Accueil > Voir aussi > Guerre contre le Venezuela : comprendre la nouvelle doctrine Trump
Guerre contre le Venezuela : comprendre la nouvelle doctrine Trump
jeudi 16 octobre 2025 par Carmen Navas Reyes
c’est en prétextant l’existence de cartels de la drogue que, le 15 octobre 2025, Donald Trump a redonné officiellement feu vert à la CIA pour renverser le gouvernement de gauche du Venezuela. Certains élus démocrates ont tenté en vain de freiner les exécutions extra-judiciaires ordonnées par le mandataire états-unien dans les eaux internationales contre de soi-disant « trafiquants de drogue ».
Le président colombien Petro a demandé l’ouverture d’une enquête pénale contre Trump pour ces assassinats et a exigé que « les forces militaires étrangères qui menacent non seulement le Venezuela, mais aussi l’ensemble des Caraïbes, y compris la Colombie, se retirent ».

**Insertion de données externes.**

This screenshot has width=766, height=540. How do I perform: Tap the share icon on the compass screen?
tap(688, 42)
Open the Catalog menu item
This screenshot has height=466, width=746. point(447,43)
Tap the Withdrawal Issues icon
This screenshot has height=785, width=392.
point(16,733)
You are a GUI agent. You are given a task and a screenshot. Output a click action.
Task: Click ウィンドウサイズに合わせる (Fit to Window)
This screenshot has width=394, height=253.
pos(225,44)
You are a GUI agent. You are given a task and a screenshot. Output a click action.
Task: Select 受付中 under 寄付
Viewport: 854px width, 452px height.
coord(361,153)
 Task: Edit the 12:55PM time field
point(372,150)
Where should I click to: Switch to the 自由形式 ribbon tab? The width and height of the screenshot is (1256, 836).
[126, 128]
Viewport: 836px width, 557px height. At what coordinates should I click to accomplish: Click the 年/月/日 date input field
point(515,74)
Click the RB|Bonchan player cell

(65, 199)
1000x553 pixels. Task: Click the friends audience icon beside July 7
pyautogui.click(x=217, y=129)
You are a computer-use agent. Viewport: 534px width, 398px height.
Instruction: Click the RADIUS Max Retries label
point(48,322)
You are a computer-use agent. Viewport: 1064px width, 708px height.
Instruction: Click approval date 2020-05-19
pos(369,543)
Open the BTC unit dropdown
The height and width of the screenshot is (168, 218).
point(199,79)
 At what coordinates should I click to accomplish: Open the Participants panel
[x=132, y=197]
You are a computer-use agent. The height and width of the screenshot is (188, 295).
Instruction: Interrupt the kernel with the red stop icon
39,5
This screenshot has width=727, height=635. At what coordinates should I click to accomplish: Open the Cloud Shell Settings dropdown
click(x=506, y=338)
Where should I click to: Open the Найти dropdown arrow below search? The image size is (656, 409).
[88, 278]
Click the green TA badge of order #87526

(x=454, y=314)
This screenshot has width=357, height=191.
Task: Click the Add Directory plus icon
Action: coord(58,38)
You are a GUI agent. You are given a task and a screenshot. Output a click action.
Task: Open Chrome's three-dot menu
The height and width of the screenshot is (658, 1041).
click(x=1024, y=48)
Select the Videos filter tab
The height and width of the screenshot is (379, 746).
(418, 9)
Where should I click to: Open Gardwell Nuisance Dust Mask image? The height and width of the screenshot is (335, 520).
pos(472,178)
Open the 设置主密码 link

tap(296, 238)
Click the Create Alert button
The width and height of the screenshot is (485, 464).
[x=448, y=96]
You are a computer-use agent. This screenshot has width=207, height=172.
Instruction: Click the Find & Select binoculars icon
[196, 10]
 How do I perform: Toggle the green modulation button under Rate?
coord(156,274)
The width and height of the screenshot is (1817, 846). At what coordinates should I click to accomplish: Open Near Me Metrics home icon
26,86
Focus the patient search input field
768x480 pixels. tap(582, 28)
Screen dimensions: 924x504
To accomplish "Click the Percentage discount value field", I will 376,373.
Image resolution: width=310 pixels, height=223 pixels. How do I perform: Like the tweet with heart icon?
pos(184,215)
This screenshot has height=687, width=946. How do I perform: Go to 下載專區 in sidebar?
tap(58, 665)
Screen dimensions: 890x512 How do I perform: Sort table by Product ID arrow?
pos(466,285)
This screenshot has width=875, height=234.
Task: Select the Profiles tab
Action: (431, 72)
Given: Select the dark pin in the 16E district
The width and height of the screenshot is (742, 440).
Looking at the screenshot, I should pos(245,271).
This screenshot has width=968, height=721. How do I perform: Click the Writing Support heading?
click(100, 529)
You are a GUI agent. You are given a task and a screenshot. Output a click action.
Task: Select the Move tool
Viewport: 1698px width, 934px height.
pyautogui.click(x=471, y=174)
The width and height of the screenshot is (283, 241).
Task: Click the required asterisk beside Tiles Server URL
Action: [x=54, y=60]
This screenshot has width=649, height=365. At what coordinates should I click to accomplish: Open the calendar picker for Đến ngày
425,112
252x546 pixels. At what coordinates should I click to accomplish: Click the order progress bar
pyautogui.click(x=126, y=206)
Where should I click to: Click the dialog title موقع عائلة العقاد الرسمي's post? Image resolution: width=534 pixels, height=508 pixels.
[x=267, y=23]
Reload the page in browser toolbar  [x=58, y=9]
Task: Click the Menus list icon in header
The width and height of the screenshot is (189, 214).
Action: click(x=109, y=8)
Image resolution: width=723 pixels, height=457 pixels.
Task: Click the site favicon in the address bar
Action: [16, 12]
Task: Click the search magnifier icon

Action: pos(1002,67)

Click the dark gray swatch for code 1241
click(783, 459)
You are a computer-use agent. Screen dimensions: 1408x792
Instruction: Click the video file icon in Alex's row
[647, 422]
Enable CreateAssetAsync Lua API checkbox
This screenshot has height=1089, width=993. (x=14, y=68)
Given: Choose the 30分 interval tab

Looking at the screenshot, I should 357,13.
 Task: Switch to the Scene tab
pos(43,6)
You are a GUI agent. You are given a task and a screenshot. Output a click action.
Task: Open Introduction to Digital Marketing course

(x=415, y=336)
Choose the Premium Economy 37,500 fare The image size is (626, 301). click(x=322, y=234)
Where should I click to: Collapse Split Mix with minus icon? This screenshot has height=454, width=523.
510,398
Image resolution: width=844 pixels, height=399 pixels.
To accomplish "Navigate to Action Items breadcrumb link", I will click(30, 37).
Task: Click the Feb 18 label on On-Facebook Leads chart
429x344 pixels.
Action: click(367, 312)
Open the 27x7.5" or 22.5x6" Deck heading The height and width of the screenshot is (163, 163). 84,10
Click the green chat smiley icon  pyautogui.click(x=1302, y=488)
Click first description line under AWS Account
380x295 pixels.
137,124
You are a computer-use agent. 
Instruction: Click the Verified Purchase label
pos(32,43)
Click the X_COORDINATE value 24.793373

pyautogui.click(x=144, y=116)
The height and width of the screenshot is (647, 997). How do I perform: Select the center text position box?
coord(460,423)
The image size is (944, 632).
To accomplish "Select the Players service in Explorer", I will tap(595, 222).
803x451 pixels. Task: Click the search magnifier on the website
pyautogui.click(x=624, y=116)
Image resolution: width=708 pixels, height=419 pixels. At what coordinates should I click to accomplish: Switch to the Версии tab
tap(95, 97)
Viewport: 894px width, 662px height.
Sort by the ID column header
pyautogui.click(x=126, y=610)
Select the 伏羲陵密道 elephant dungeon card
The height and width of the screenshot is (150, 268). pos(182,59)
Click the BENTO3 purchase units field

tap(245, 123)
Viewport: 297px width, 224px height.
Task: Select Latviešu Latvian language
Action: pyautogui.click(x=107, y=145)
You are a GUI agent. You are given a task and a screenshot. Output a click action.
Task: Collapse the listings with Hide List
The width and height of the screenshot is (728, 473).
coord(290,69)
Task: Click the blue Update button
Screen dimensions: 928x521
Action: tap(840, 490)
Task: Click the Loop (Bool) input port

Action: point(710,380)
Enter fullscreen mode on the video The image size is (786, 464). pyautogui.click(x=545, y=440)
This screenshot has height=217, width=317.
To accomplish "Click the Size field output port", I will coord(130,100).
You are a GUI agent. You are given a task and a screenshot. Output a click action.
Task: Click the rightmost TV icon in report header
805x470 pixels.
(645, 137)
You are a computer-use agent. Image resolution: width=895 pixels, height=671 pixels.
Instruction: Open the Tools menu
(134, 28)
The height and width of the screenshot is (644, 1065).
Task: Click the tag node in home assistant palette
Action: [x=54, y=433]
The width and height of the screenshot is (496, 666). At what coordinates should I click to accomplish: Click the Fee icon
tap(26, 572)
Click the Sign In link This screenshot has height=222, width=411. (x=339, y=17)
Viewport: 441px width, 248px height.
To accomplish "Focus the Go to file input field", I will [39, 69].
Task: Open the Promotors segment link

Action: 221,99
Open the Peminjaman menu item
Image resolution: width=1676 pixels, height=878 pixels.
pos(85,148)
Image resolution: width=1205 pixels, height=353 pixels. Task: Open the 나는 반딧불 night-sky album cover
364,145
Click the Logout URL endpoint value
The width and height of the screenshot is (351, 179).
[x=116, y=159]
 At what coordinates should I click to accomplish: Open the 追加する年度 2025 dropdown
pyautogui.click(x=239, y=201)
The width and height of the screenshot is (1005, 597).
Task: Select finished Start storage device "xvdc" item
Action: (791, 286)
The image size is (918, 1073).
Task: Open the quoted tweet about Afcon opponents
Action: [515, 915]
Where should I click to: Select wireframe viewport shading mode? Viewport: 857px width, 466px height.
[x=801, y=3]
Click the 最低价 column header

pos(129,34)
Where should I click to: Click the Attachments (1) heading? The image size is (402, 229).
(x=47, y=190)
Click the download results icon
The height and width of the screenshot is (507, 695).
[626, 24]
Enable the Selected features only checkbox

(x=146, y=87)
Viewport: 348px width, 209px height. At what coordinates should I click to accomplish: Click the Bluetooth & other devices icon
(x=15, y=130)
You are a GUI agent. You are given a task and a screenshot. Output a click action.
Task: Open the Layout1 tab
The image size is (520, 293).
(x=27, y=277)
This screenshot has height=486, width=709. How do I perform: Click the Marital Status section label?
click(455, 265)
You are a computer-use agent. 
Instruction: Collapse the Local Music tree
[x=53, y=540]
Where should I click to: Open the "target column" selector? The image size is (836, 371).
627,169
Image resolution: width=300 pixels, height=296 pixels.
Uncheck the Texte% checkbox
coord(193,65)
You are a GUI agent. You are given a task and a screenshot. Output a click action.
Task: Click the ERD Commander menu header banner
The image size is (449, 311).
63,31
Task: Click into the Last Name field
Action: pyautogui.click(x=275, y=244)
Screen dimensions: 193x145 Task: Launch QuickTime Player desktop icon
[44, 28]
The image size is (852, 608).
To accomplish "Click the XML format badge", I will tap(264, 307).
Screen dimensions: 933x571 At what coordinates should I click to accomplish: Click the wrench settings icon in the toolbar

Comme les rapporteurs de l’ONU, Petro a rappelé une vérité simple, connue de tous : ces cartels n’opèrent pas au Venezuela mais dans la zone du Pacifique, entre Equateur, Colombie, Mexique et USA. C’est d’ailleurs parce que ces cartels n’ont jamais réussi à contrôler le Venezuela que le paramilitarisme colombien a toujours chercher à déstabiliser la révolution bolivarienne. En finançant les coups d’État co-organisés par la nouvelle « prix Nobel de la paix » – l’oligarque d’extrême droite, pro-Netanyahu, Maria Corina Machado. Ou en appuyant les violences d’extrême droite relookées par les médias en « révoltes populaires contre Maduro ».
C’est le moment de comprendre avec Carmen Navas la nouvelle doctrine que Donald Trump a mise en place face à la doctrine de défense bolivarienne.
Le trumpisme et la « paix par la force ».
De Monroe à Trump, l’unilatéralisme
La célèbre doctrine Monroe (MD) de 1823, que les peuples du Sud connaissent bien, est la première grande déclaration unilatérale des États-Unis : « L’Amérique pour les Américains ». Sous son hégémonie, la sphère d’influence et le droit d’intervention dans cette vaste région s’étendant du Mexique à l’Argentine ont été établis. C’est l’ancêtre de la doctrine Trump dans son intention de placer la souveraineté de ce pays au-dessus de celle de la région.
Le corollaire Roosevelt de 1904 : le président Theodore Roosevelt (1901-1909) a étendu la doctrine Monroe, justifiant une intervention militaire préventive dans la région afin d’éviter toute instabilité. Il s’agit de l’expression la plus claire de l’interventionnisme états-unien. Fort de cette thèse, il a envahi le Panama et Haïti, ainsi que les Philippines en Asie.
On pourrait dire qu’il s’agit là de la lignée la plus directe de la « paix par la force » avant Trump.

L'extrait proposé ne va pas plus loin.